TEXTO MOSTRADO =>
#####

Morir como un hombre

Crítica de David Obarrio - Cinemarama

Lisbon Story.

La vida nos da sorpresas: cuando ya nos habíamos olvidado del asunto, se estrena la mejor película vista en el Bafici 2010. Formalmente libre y temáticamente sorprendente, la película de Rodrígues sigue a su protagonista, una travesti cuarentona llamada Tonia, por las calles gélidas de una Lisboa desconocida y bellísima. Morir como un hombre resulta ser un objeto prismático, capaz de descomponerse en tonos y gestos múltiples que se ofrecen como certificado de la voracidad inclaudicable del cine; la película puede estallar de colores o descender al tranco secretamente melancólico de una balada pop, pero jamás se desentiende de su protagonista y decide quedarse siempre de su lado, atenta al menor parpadeo de su irresoluble tragedia íntima.

#####

DATOS PARA ANALIZAR =>
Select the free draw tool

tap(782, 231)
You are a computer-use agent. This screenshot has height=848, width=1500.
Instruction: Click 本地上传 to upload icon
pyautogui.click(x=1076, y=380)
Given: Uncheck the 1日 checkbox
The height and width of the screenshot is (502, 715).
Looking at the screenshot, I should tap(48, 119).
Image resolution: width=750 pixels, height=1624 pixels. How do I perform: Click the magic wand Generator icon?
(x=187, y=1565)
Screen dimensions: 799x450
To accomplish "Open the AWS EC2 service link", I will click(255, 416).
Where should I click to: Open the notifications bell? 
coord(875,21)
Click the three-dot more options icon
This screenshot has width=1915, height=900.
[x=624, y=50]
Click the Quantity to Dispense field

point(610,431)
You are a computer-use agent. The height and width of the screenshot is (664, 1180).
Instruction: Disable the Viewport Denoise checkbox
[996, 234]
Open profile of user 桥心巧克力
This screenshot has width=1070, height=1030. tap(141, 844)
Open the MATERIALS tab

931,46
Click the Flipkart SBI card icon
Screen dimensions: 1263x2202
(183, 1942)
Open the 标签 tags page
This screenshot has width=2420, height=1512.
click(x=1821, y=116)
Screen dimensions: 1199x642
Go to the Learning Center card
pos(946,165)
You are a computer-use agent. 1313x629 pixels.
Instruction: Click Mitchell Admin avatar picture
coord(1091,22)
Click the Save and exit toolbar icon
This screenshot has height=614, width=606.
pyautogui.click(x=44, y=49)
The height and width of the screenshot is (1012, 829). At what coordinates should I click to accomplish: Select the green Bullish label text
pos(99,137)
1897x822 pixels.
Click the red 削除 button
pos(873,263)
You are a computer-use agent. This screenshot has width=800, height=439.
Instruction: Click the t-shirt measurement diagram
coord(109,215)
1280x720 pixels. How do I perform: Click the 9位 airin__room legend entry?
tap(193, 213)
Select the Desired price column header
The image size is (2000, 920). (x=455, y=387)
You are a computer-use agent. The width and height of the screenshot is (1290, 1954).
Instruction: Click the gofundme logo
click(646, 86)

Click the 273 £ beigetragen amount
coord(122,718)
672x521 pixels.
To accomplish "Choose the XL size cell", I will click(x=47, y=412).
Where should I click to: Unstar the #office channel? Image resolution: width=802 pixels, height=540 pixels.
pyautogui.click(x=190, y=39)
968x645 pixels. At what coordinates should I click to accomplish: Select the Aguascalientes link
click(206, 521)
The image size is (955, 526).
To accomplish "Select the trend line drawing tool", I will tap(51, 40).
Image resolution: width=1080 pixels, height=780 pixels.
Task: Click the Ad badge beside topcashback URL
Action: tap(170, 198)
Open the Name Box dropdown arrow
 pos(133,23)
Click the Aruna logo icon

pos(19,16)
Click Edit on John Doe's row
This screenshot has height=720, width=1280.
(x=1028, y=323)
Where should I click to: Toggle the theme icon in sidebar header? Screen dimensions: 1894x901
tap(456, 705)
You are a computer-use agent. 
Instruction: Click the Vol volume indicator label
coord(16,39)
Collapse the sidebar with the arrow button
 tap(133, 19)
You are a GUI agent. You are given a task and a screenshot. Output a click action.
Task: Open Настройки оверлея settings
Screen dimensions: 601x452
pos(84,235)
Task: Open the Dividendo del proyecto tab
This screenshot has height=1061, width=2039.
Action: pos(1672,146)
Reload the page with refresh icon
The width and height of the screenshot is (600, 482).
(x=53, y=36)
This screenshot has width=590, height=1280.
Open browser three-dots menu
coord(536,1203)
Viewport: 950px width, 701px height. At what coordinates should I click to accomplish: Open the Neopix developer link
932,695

#####

QUÉ HACER =>
Según la crítica de Morir como un hombre, ¿cómo se llama la protagonista de la película?

SOLUCIÓN =>
Tonia.